On 10/06, Song Liu wrote:
On Wed, Oct 6, 2021 at 5:41 PM Song Liu <song@xxxxxxxxxx> wrote:
>
> On Wed, Oct 6, 2021 at 9:04 AM YiFei Zhu <zhuyifei1999@xxxxxxxxx> wrote:
> >
> > From: YiFei Zhu <zhuyifei@xxxxxxxxxx>
> >
> > When passed in a positive errno, it sets the errno and returns 0.
> > When passed in 0, it gets the previously set errno. When passed in
> > an out of bound number, it returns -EINVAL. This is unambiguous:
> > negative return values are error in invoking the helper itself,
> > and positive return values are errnos being exported. Errnos once
> > set cannot be unset, but can be overridden.
> >
> > The errno value is stored inside bpf_cg_run_ctx for ease of access
> > different prog types with different context structs layouts. The
> > helper implementation can simply perform a container_of from
> > current->bpf_ctx to retrieve bpf_cg_run_ctx.
> >
> > For backward compatibility, if a program rejects without calling
> > the helper, and the errno has not been set by any prior progs, the
> > BPF_PROG_RUN_ARRAY_CG family macros automatically set the errno to
> > EPERM. If a prog sets an errno but returns 1 (allow), the outcome
> > is considered implementation-defined. This patch treat it the same
> > way as if 0 (reject) is returned.
> >
> > For BPF_PROG_CGROUP_INET_EGRESS_RUN_ARRAY, the prior behavior is
> > that, if the return value is NET_XMIT_DROP, the packet is silently
> > dropped. We preserve this behavior for backward compatibility
> > reasons, so even if an errno is set, the errno does not return to
> > caller.
> >
> > For getsockopt hooks, they are different in that bpf progs runs
> > after kernel processes the getsockopt syscall instead of before.
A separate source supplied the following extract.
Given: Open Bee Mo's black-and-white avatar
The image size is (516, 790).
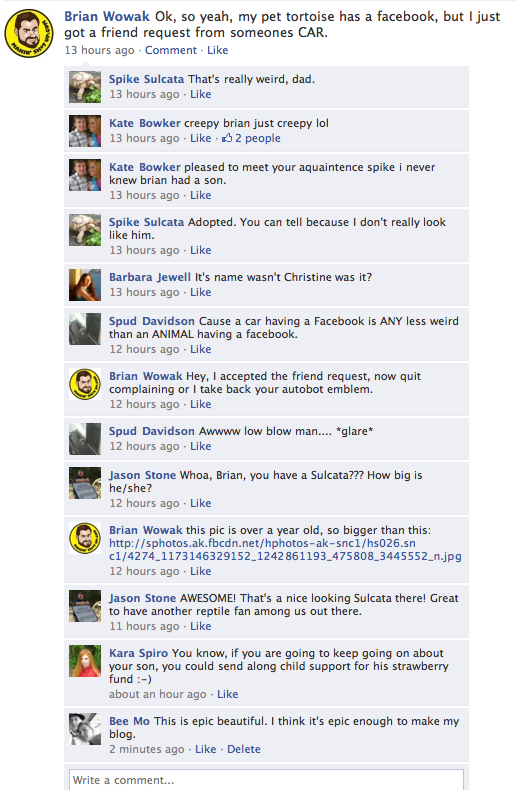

> > There is also a retval in its context struct in which bpf progs
> > can unset the retval, and can force an -EPERM by returning 0.
> > We preseve the same semantics. Even though there is retval,
> > that value can only be unset, while progs can set (and not unset)
> > additional errno by using the helper, and that will override
> > whatever is in retval.
> >
> > Signed-off-by: YiFei Zhu <zhuyifei@xxxxxxxxxx>
> > Reviewed-by: Stanislav Fomichev <sdf@xxxxxxxxxx>
>
> This is pretty complicated, but the logic looks all correct. Thus,
>
> Acked-by: Song Liu <songliubraving@xxxxxx>
>
> One question, if the program want to retrieve existing errno_val, and
> set a different one, it needs to call the helper twice, right? I guess
it
> is possible to do that in one call with a "swap" logic. Would this work?
Actually, how about we split this into two helpers:bpf_set_errno() and
bpf_get_errno(). This should avoid some confusion in long term.
We've agreed on the single helper during bpf office hours (about 2 weeks
ago), but we can do two, I don't think it matters that much.